Requirement → Restate the full listing word for word and leave the pictures out.

Stored data →

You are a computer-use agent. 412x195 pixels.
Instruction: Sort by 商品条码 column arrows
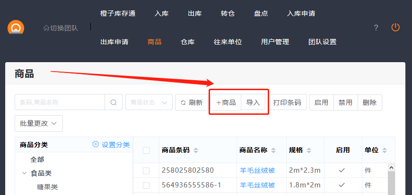click(196, 150)
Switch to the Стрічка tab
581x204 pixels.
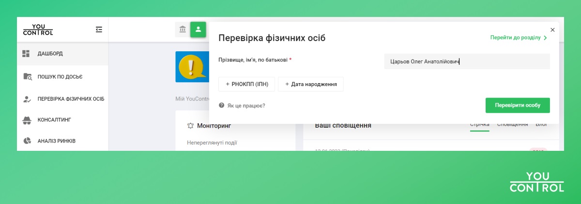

Task result →
You are a computer-use agent. 412x195 pixels.
Instruction: Sort by 商品条码 column arrows
click(196, 150)
Switch to the Стрічка tab
581x204 pixels.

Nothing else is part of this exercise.